◆ Data for analysis:

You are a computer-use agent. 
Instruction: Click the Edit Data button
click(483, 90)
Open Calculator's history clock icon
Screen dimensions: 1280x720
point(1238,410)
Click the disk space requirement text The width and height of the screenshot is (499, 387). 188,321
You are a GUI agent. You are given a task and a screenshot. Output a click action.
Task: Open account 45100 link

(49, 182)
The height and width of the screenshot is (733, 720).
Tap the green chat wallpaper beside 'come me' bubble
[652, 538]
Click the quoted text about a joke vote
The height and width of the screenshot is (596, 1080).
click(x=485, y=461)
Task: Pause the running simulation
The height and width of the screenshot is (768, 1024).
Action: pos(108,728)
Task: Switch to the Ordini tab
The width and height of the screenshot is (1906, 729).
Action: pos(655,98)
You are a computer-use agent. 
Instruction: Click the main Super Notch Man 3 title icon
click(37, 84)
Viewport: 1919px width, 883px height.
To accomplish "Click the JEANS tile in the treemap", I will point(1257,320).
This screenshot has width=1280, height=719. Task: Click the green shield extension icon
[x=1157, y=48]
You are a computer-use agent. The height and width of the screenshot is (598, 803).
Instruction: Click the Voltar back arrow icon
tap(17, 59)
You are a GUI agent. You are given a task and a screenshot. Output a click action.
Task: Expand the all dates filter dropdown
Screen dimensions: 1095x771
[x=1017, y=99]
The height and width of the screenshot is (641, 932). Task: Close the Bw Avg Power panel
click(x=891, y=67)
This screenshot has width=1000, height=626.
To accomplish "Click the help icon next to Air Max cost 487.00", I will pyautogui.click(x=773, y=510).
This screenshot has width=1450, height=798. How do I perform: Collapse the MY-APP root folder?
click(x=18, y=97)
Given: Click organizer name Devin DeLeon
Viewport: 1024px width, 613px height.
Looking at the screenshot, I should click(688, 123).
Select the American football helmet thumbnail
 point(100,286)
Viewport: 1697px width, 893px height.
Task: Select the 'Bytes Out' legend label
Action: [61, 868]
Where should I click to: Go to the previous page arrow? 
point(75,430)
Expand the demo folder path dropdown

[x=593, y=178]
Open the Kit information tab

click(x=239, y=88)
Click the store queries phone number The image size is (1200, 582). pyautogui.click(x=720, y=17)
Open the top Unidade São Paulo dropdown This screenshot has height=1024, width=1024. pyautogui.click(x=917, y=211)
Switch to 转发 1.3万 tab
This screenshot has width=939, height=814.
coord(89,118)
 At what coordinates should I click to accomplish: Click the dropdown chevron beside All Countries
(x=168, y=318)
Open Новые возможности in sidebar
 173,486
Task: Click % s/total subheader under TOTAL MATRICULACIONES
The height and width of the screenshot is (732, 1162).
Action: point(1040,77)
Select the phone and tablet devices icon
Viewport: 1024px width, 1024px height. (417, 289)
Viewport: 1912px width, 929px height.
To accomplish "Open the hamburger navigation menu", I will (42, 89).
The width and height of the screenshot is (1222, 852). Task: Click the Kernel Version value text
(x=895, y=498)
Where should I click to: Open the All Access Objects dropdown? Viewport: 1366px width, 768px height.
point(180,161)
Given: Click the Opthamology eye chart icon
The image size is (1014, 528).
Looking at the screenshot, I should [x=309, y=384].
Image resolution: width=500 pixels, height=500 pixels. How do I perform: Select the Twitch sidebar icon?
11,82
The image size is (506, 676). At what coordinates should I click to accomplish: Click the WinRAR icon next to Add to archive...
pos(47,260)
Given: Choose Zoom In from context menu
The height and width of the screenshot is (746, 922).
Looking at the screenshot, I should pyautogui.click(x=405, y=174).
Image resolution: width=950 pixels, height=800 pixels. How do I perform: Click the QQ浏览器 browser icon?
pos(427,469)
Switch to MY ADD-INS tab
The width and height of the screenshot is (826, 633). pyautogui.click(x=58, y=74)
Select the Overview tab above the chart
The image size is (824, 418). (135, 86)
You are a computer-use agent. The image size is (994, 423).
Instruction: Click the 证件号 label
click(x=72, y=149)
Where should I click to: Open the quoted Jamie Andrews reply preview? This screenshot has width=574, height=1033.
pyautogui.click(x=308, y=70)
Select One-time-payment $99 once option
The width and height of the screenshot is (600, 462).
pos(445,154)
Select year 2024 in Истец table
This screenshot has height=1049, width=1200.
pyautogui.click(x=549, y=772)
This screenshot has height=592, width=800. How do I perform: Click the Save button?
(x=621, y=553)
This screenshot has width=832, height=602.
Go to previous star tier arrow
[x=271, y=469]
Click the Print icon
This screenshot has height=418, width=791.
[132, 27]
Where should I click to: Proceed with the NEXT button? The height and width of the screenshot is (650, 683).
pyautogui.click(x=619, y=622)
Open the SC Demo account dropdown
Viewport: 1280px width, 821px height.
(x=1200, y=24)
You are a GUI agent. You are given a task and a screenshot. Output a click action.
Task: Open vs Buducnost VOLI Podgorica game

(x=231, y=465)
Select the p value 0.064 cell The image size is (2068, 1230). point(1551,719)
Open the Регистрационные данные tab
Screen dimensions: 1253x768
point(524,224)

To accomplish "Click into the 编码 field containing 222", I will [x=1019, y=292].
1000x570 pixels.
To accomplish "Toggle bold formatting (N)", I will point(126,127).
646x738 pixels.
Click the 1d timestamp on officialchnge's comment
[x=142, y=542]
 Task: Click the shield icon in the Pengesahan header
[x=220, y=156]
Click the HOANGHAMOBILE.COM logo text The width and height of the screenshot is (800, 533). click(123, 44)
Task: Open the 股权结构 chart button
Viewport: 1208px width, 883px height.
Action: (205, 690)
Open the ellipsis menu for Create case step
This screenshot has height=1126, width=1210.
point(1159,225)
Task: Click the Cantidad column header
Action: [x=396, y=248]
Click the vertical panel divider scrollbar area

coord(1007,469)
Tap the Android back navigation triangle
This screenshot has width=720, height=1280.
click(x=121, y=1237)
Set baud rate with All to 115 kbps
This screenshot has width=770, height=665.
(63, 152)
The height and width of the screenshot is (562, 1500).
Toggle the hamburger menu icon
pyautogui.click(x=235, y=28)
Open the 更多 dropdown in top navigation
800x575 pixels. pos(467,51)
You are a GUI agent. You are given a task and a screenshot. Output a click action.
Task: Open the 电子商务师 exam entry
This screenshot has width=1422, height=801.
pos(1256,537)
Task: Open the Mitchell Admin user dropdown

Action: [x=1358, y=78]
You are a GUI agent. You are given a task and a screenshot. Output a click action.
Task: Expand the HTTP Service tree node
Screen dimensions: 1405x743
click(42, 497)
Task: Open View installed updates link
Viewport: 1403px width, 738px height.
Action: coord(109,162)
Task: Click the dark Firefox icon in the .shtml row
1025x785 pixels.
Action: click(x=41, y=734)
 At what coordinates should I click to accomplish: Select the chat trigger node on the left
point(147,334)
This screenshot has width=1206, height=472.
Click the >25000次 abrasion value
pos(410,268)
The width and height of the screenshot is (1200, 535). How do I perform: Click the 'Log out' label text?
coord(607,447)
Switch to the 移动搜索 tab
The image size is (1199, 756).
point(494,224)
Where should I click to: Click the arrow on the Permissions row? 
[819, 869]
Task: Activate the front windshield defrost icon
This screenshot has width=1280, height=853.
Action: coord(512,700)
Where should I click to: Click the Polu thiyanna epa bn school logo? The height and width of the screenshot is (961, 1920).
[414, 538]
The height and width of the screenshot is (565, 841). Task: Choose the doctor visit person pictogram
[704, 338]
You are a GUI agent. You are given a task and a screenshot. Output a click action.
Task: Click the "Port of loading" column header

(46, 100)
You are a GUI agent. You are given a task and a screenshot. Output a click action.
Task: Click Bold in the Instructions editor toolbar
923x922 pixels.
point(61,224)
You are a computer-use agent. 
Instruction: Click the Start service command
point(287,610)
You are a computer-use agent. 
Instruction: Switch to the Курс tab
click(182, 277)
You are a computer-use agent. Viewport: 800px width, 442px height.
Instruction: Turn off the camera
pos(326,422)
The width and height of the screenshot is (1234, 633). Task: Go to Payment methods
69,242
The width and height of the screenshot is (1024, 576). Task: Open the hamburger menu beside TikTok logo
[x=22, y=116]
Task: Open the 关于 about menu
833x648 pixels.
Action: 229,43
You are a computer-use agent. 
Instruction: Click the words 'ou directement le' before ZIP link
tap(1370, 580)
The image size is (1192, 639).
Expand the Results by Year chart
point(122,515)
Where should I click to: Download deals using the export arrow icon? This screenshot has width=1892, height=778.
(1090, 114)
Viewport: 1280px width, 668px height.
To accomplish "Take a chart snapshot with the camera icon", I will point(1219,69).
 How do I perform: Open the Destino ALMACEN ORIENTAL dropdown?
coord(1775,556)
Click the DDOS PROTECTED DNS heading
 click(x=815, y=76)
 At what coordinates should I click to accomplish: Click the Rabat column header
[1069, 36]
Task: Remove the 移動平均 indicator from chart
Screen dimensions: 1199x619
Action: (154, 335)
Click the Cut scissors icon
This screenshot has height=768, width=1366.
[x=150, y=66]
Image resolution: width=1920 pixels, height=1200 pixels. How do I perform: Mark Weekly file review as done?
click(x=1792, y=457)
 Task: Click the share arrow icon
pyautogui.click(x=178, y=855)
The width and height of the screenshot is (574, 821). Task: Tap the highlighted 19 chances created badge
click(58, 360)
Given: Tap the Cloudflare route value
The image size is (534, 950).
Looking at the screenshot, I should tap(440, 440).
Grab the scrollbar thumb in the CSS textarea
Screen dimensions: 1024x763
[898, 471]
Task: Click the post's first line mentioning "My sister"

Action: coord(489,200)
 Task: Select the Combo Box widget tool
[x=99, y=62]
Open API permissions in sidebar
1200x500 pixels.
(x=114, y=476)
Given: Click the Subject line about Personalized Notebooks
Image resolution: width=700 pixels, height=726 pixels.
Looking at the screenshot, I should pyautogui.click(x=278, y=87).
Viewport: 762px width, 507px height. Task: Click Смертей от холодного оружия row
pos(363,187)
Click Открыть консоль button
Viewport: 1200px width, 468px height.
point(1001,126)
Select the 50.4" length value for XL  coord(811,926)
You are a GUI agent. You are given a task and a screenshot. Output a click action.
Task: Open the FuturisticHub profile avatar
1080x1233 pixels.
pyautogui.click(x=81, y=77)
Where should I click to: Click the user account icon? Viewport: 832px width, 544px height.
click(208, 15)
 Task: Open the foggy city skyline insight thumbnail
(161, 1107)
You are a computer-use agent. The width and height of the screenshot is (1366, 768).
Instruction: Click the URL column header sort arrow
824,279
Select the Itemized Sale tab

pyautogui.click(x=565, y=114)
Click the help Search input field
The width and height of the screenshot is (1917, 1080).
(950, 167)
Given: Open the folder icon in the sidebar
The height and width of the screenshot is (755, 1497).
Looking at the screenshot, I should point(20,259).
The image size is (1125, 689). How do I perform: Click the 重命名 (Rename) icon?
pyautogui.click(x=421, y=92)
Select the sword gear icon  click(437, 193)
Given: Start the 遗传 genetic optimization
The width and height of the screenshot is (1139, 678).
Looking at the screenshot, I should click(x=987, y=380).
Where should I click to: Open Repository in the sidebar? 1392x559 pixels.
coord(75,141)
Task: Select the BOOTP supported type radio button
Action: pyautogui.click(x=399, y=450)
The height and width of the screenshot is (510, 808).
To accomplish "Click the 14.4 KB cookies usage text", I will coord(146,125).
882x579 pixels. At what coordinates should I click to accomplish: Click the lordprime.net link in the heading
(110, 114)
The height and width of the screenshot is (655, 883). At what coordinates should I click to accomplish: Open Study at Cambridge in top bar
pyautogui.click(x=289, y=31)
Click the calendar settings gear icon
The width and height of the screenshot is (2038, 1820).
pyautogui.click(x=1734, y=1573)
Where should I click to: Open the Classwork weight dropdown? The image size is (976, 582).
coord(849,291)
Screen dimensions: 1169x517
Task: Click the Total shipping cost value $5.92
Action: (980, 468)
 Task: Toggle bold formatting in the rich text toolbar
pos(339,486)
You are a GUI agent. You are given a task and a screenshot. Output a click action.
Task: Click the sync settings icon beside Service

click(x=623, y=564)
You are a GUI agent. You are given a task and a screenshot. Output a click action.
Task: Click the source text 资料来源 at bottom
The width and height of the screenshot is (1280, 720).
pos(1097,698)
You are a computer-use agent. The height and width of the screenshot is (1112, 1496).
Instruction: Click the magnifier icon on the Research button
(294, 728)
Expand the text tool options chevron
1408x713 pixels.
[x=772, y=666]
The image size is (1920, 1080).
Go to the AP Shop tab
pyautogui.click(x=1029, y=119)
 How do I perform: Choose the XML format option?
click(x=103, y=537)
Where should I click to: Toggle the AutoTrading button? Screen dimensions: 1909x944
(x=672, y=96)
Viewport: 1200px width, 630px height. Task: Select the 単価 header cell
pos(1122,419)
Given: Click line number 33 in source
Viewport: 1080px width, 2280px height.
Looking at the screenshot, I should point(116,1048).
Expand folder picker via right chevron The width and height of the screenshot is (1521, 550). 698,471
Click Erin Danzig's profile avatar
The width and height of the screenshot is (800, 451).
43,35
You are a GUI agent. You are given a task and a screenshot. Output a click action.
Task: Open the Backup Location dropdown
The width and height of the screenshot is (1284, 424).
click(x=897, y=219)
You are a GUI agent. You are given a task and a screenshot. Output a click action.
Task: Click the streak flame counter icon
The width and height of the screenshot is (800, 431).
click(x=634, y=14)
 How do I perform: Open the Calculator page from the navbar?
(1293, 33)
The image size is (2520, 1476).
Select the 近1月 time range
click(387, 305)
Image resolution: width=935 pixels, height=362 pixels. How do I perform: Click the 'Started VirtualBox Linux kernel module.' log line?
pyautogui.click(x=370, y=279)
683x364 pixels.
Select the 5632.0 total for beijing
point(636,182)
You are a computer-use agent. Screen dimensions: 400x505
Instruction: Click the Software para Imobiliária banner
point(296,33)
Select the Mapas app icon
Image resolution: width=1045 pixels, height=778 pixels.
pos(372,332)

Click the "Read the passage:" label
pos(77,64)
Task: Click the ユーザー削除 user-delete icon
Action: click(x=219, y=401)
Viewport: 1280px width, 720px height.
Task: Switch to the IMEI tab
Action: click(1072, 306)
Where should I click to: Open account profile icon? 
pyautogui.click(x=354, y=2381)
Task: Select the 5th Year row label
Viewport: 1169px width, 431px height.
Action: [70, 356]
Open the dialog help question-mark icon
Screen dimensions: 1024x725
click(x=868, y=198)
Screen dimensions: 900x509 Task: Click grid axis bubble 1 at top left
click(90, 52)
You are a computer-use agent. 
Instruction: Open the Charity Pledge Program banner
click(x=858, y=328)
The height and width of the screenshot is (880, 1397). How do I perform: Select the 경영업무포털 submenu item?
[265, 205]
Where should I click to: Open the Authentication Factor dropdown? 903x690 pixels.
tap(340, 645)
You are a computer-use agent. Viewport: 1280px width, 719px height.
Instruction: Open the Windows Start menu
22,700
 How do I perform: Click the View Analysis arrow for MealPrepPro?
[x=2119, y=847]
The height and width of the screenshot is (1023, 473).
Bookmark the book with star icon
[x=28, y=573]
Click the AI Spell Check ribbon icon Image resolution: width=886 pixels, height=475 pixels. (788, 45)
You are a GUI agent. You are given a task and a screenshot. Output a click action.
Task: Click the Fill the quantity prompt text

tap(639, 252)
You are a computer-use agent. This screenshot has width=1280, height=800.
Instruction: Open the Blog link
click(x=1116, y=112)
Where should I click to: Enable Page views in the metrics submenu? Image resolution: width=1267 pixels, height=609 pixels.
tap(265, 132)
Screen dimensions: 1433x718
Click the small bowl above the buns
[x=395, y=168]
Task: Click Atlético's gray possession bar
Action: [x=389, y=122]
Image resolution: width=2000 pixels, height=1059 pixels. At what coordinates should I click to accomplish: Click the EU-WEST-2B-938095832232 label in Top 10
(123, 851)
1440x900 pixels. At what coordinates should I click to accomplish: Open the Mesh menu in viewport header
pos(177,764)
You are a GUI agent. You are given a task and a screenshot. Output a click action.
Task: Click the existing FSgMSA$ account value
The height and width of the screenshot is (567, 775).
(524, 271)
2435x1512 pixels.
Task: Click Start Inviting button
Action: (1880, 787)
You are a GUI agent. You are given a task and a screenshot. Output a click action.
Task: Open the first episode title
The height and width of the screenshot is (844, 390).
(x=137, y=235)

◆ What you should do:
The reply should consist solely of the lines above from the one that has "The image size is (534, 950)." through the one that has "Select the sword", reproduced exactly.

◆ Solution to the exercise:
The image size is (534, 950).
Looking at the screenshot, I should tap(440, 440).
Grab the scrollbar thumb in the CSS textarea
Screen dimensions: 1024x763
[898, 471]
Task: Click the post's first line mentioning "My sister"

Action: coord(489,200)
 Task: Select the Combo Box widget tool
[x=99, y=62]
Open API permissions in sidebar
1200x500 pixels.
(x=114, y=476)
Given: Click the Subject line about Personalized Notebooks
Image resolution: width=700 pixels, height=726 pixels.
Looking at the screenshot, I should pyautogui.click(x=278, y=87).
Viewport: 762px width, 507px height. Task: Click Смертей от холодного оружия row
pos(363,187)
Click Открыть консоль button
Viewport: 1200px width, 468px height.
point(1001,126)
Select the 50.4" length value for XL  coord(811,926)
You are a GUI agent. You are given a task and a screenshot. Output a click action.
Task: Open the FuturisticHub profile avatar
1080x1233 pixels.
pyautogui.click(x=81, y=77)
Where should I click to: Click the user account icon? Viewport: 832px width, 544px height.
click(208, 15)
 Task: Open the foggy city skyline insight thumbnail
(161, 1107)
You are a computer-use agent. The width and height of the screenshot is (1366, 768).
Instruction: Click the URL column header sort arrow
824,279
Select the Itemized Sale tab

pyautogui.click(x=565, y=114)
Click the help Search input field
The width and height of the screenshot is (1917, 1080).
(950, 167)
Given: Open the folder icon in the sidebar
The height and width of the screenshot is (755, 1497).
Looking at the screenshot, I should point(20,259).
The image size is (1125, 689). How do I perform: Click the 重命名 (Rename) icon?
pyautogui.click(x=421, y=92)
Select the sword gear icon  click(437, 193)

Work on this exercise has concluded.